Musica e champagne a Cortina, tra vip e un Oblivion da brividi

Grande successo per il Gran Concerto dell’Epifania andato in scena allo storico Hotel de la Poste

Applausi a non finire e un bis da pelle d’oca. Ecco la sintesi di quanto accaduto ieri sera a Cortina d’Ampezzo per il Gran Concerto dell’Epifania, organizzato dallo storico Hotel de la Poste con I Virtuosi del Teatro alla Scala e i solisti Luisa Prandina (arpa), Marco Zoni (flauto) e Fabrizio Meloni (clarinetto). Tra gli ospiti anche il sindaco di Cortina Giampiero Ghedina, Alessandro Benetton presidente di Fondazione Cortina 2021 ed Enrica Bonaccorti.

Oltre a celebri brani di Mozart, Rossini e Verdi, è stato eseguito anche l’Adagio di Samuel Barber che nel 2010 aprì le Olimpiadi Invernali di Vancouver. Da brividi il bis finale, nel quale i Virtuosi del Teatro alla Scala e i solisti hanno regalato una splendida esecuzione di Oblivion di Astor Piazzolla, lasciando letteralmente senza fiato il numeroso pubblico accorso all’Alexander Girardi Hall.

“Questo concerto ha toccato le corde più intime – ha commentato a caldo Gherardo Manaigo, direttore dell’Hotel de la Poste – I Virtuosi della Scala si sono davvero superati. Alla fine c’era un silenzio carico d’emozione. Noi siamo un hotel con un’anima. Siamo una famiglia. E questa parte di noi ieri sera è passata attraverso la musica dei Virtuosi”.

“Siamo felici e soddisfatti – ha chiosato Fabrizio Carbonera, direttore artistico dell’evento – È stato un momento davvero raro e prezioso. Credo che Cortina debba davvero puntare molto su questo genere di appuntamenti e partecipare con sempre più attenzione.”

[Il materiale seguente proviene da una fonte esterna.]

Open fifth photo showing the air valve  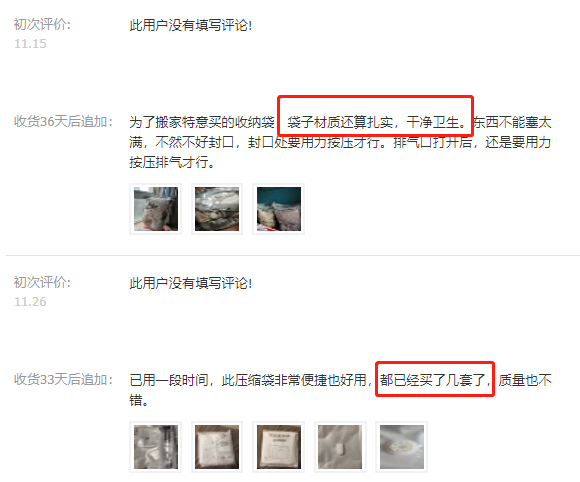(402, 447)
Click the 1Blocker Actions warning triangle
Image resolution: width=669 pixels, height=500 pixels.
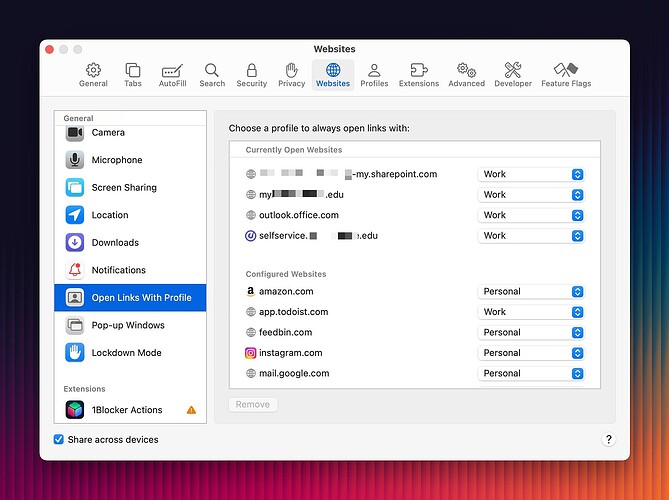[191, 410]
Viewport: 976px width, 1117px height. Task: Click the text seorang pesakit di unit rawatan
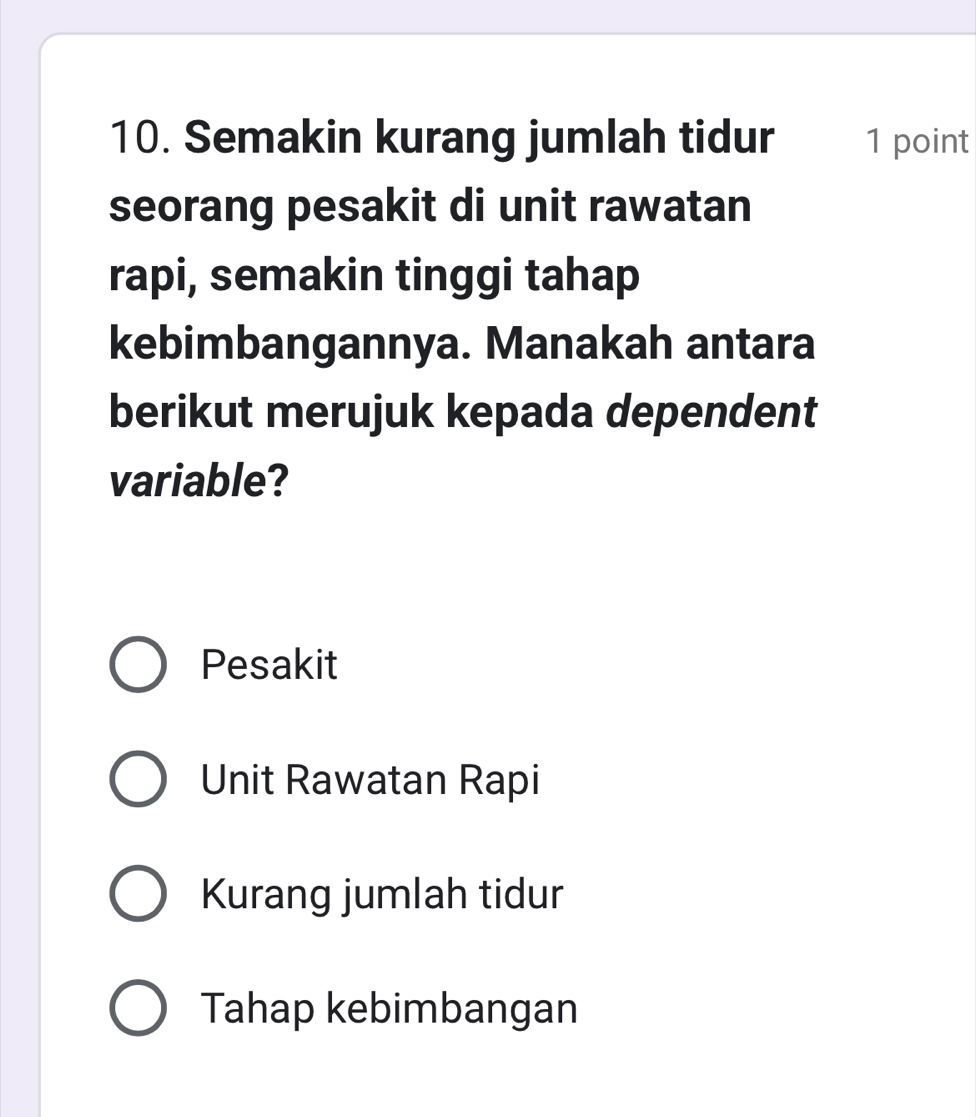[430, 208]
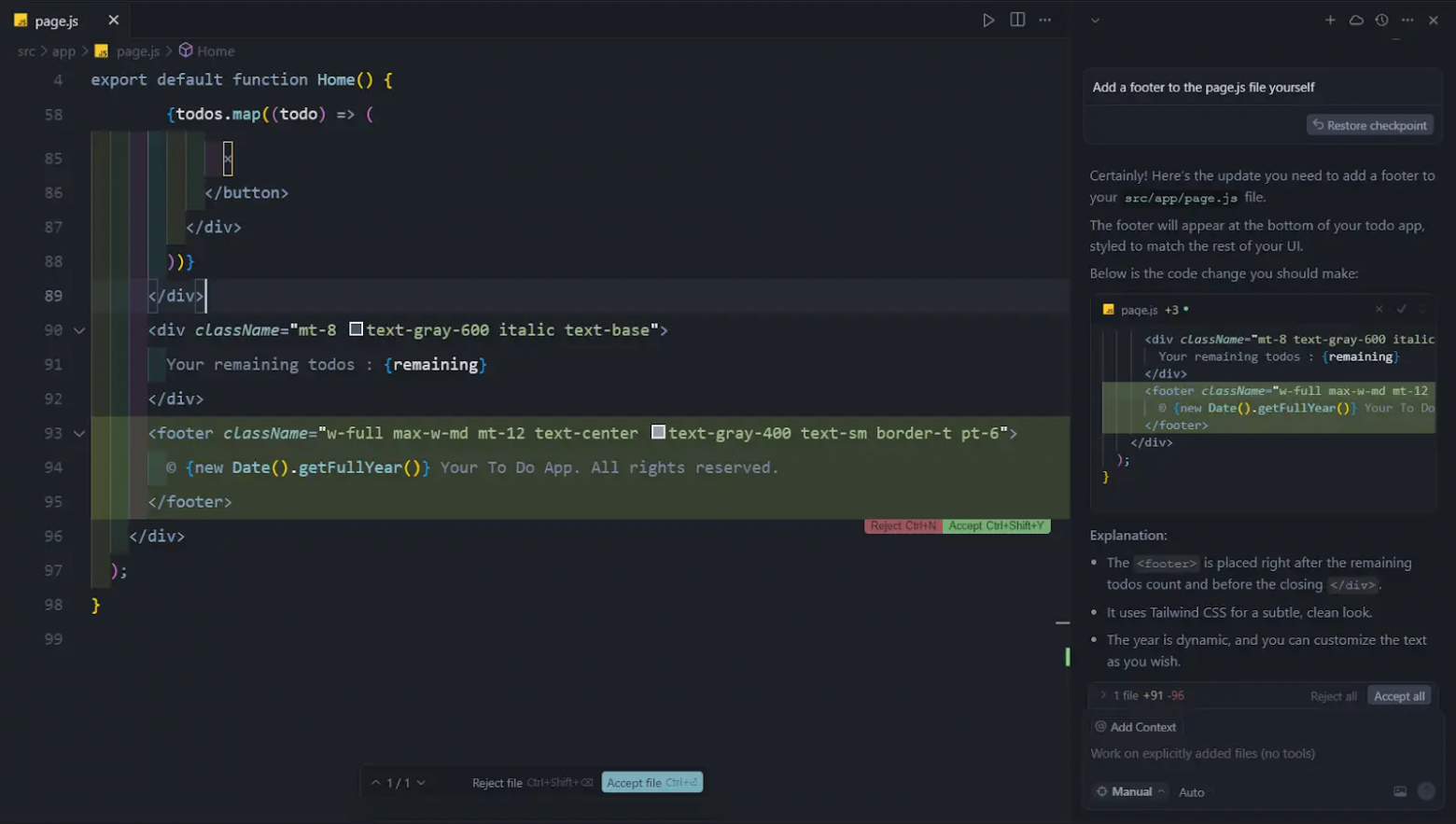Open the Auto model dropdown
The height and width of the screenshot is (824, 1456).
[1191, 792]

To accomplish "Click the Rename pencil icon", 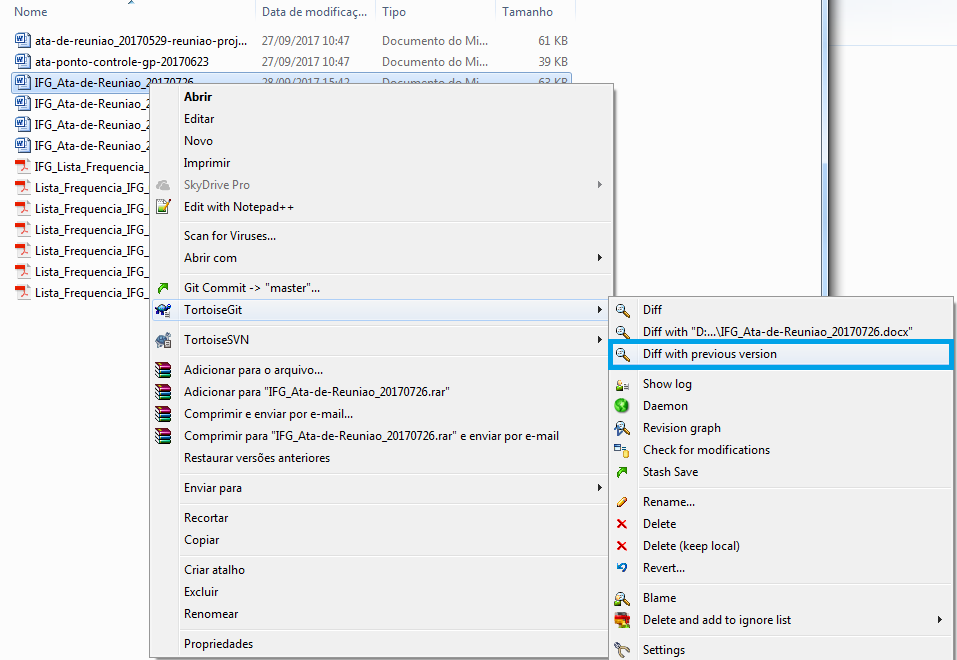I will pyautogui.click(x=622, y=502).
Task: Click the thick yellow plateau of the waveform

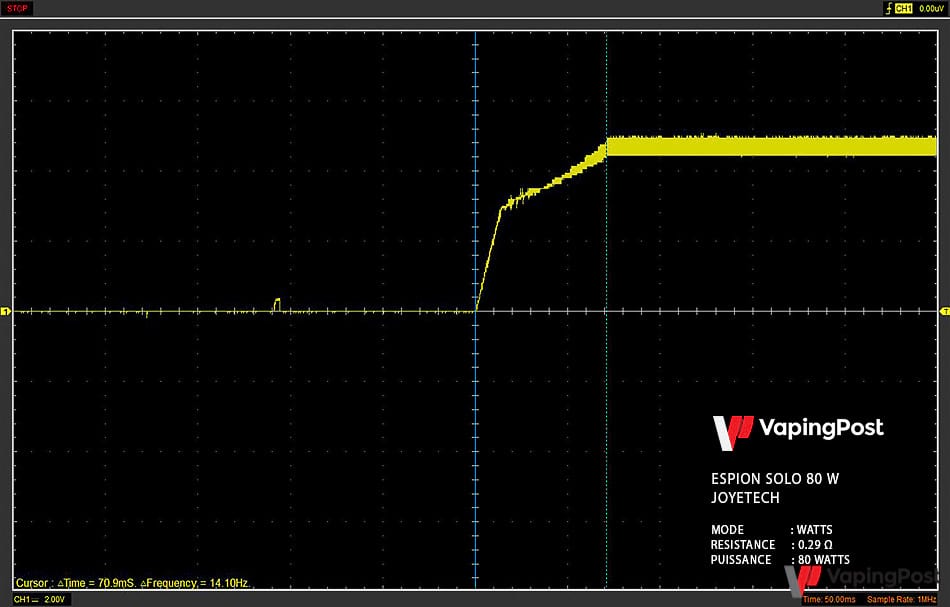Action: (x=771, y=146)
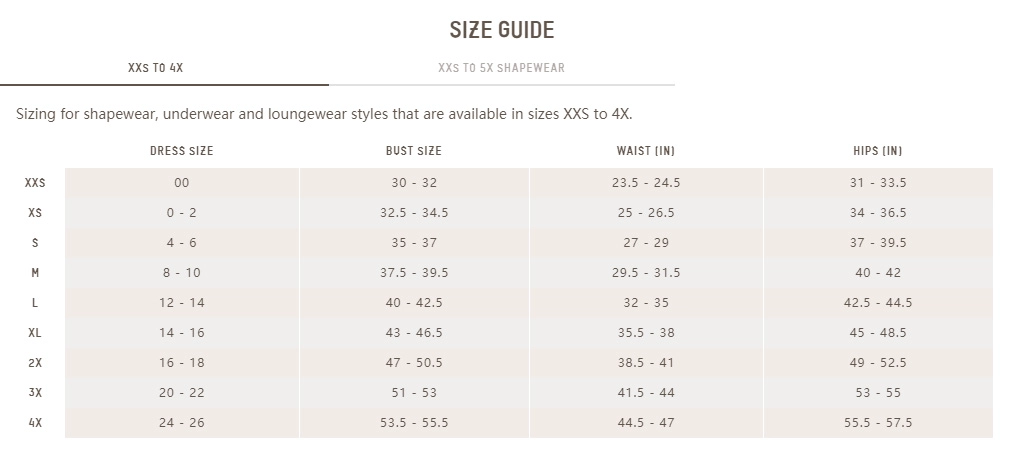
Task: Click waist cell 32 - 35
Action: [x=646, y=303]
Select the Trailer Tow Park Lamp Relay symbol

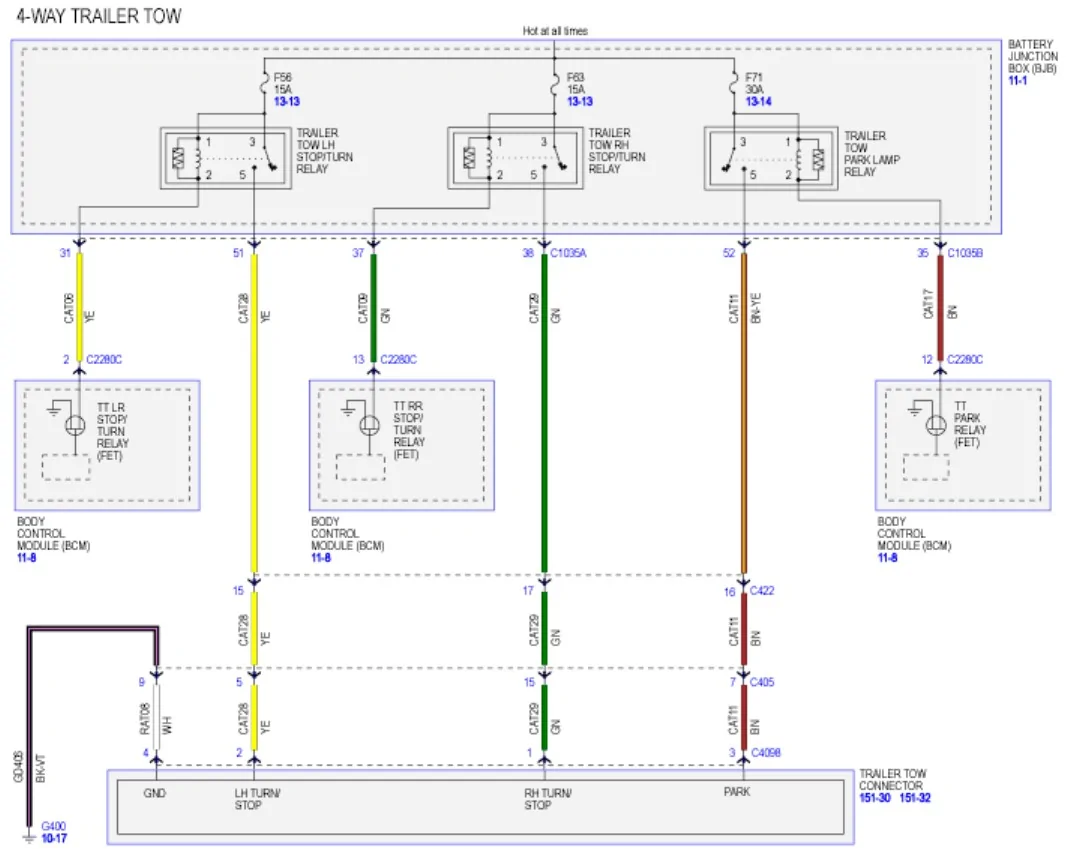point(770,158)
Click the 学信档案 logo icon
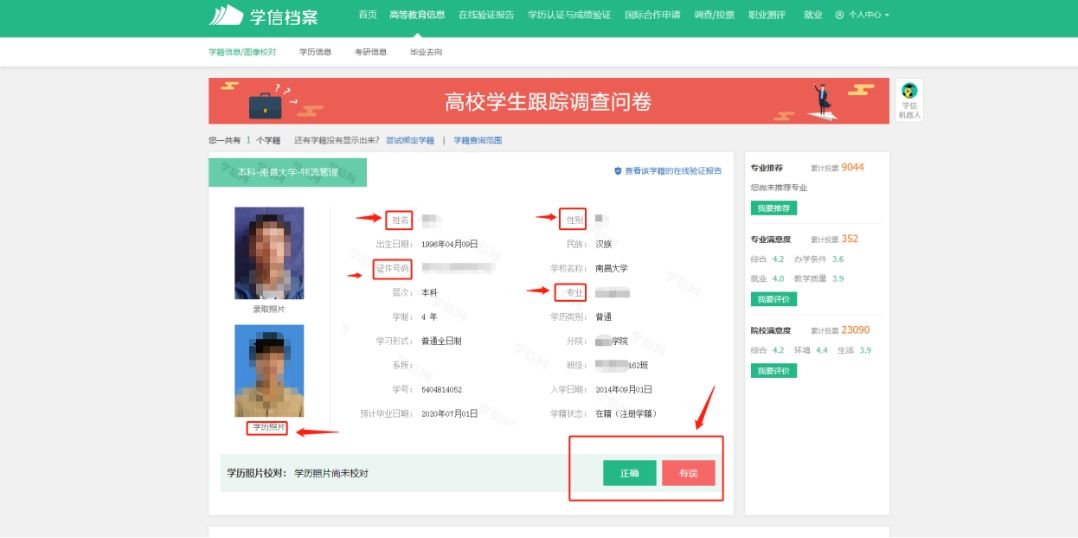This screenshot has width=1078, height=538. pyautogui.click(x=226, y=15)
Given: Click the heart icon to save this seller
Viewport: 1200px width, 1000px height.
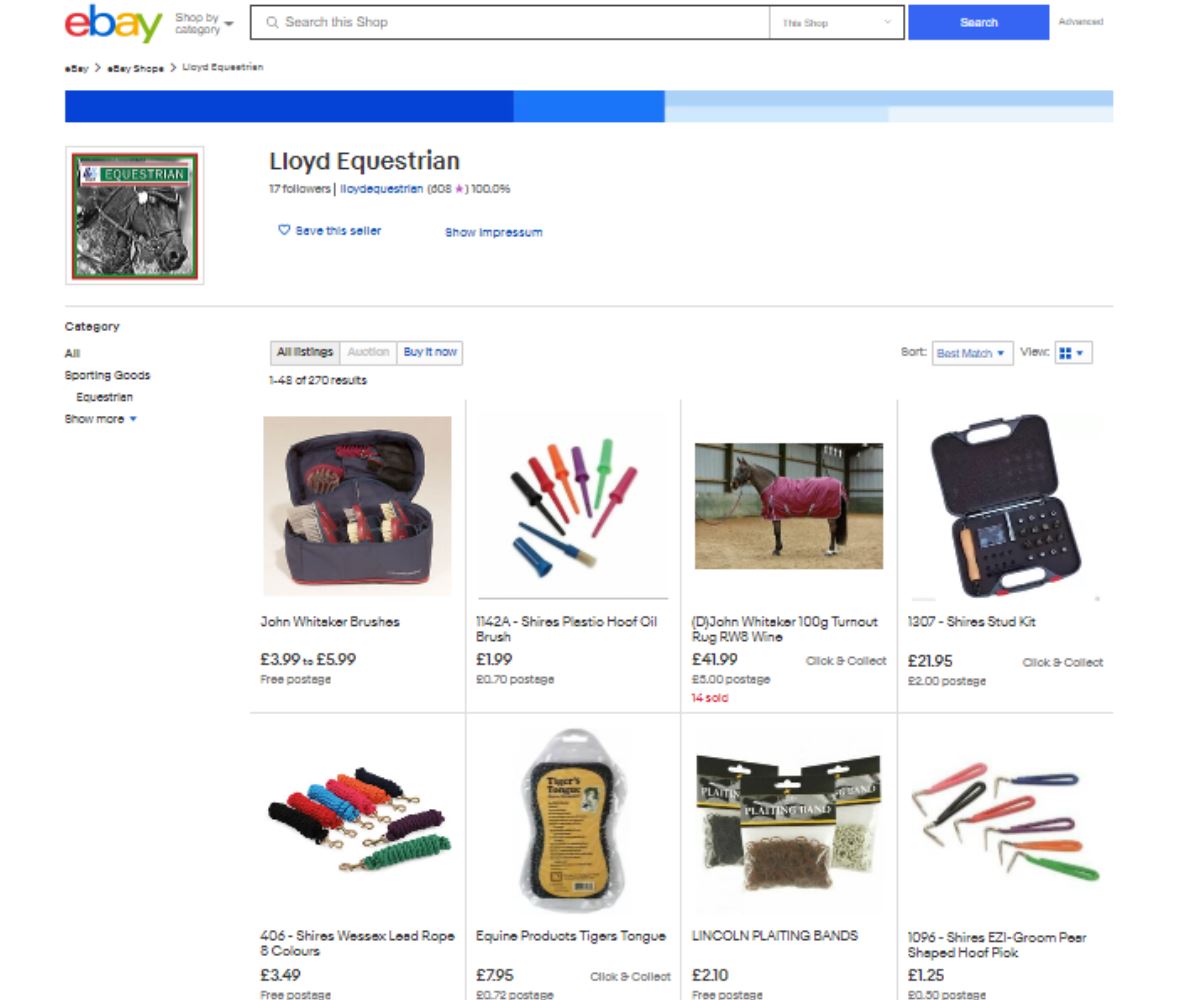Looking at the screenshot, I should point(284,230).
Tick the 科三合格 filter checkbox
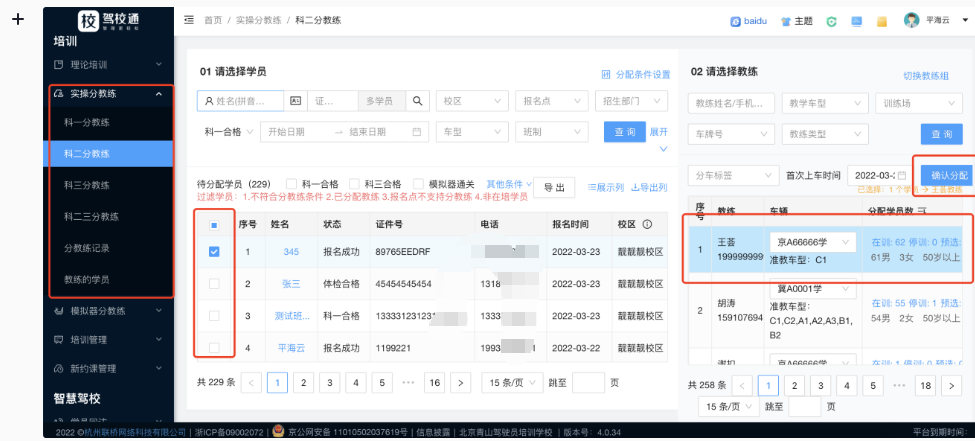Viewport: 975px width, 441px height. pyautogui.click(x=356, y=184)
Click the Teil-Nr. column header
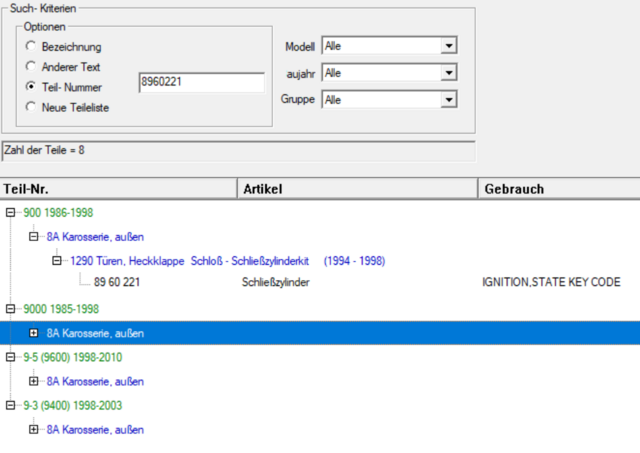The image size is (640, 453). (x=118, y=189)
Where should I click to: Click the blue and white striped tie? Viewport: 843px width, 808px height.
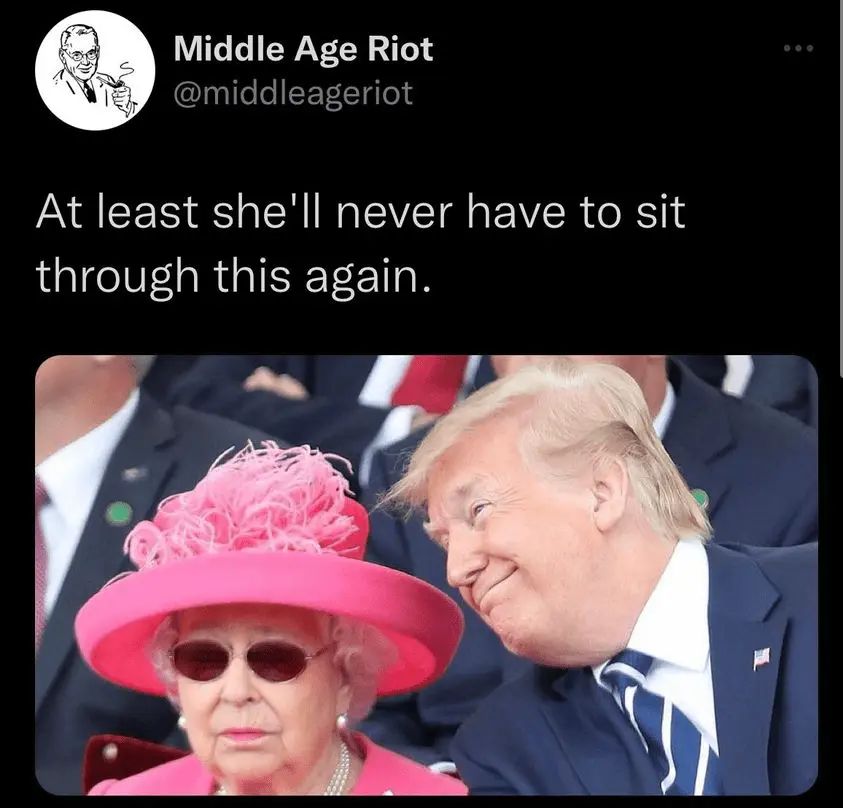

Musica, champagne e la magia delle Dolomiti sono state protagoniste della serata che ha suggellato il prestigioso legame tra Cortina, Regina delle Dolomiti, e Milano, capitale della moda e dell’imprenditoria, in vista delle Olimpiadi del 2026. L’antica sartoria teatrale Arrigo Costumi di Milano ha firmato i costumi e abiti agli artisti, disegnati appositamente per l’occasione.

Durante l’intervallo del concerto è stato assegnato il Premio Internazionale Bagus a due giovanissimi talenti musicali italiani: Clarissa Bevilacqua, unica artista italiana – all’epoca minorenne – autorizzata a suonare uno Stradivari, e Rebecca Taio, giovane polistrumentista, talento puro al flauto e al violoncello.

Gran successo e oltre cento anche i partecipanti alla cena di gala benefica presso il magnifico Salon Dolomieu, a favore dell’Andrea Bocelli Foundation per la ricostruzione dell’Accademia musicale di Camerino, distrutta dal disastroso terremoto de L’Aquila.